Ce sont des expériences.
Ce que partagent les fans de Games of Thrones, ce n’est pas tant une expérience qu’une culture commune dont le film proprement dit n’est qu’un aspect enrichi par les articles consacrés à ce sujet et publiés sur les blogs.
@Thierry: HBO le revendique, GoT est « la série la plus piratée au monde ». Ce qu’il est intéressant de comprendre, c’est que le piratage correspond à la seule manière, lorsqu’on est un fan français du feuilleton, dépourvu d’un abonnement à HBO, de pouvoir accéder rapidement au contenu après sa diffusion officielle. D’après les évaluations communiquées par la chaîne, la 5e saison a vu une hausse sensible de ces pratiques, qui témoignent de l’engouement croissant pour la série. Grâce à mes enfants, j’ai pu observer comment une grande partie d’une classe de lycée se débrouillait pour regarder l’épisode (diffusé le dimanche) dans la journée du lundi, grâce à plusieurs relais chargés du téléchargement et à des systèmes de visionnage groupés dans les plages horaires disponibles (négociées la veille). Leur mère et moi avons insisté à plusieurs reprises auprès de mes fils pour visionner ensemble les épisodes le lundi soir, mais la pression était trop forte, en particulier à la fin de la saison: phénomènes de spoiler, incapacité de participer aux commentaires du film dans la journée du lundi, déclassement à partir du mardi – il était apparemment difficile de résister à l’impératif social qui commandait de partager au plus vite la série…

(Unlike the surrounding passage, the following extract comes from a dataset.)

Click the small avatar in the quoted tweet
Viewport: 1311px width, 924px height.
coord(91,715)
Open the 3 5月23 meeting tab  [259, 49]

Pour le piratage, un peu d’éléments factuels : la série GoT est diffusée, je crois, le dimanche aux USA (j’ai la flemme de chercher les horaires). Le lundi, vers 11h du matin, le fichier .torrent est trouvable sur un site (spécialisé, pas caché pour dessous, pas censuré) qui va permettre de télécharger l’épisode en moins de 10 minutes. Le sous-titrage a été assuré dans l’intervalle par une équipe amateur de subber addic7ed avec en particulier Honeybunny. Le travail, dont on a pu observer l’évolution de la qualité en 5 ans, suppose une coordination incroyable pour sortir en si peu de temps : une traduction correcte, une post-synchronisation de niveau professionnel. Et HBO laisse faire, évidemment, le calcul économique est simple et de bon goût.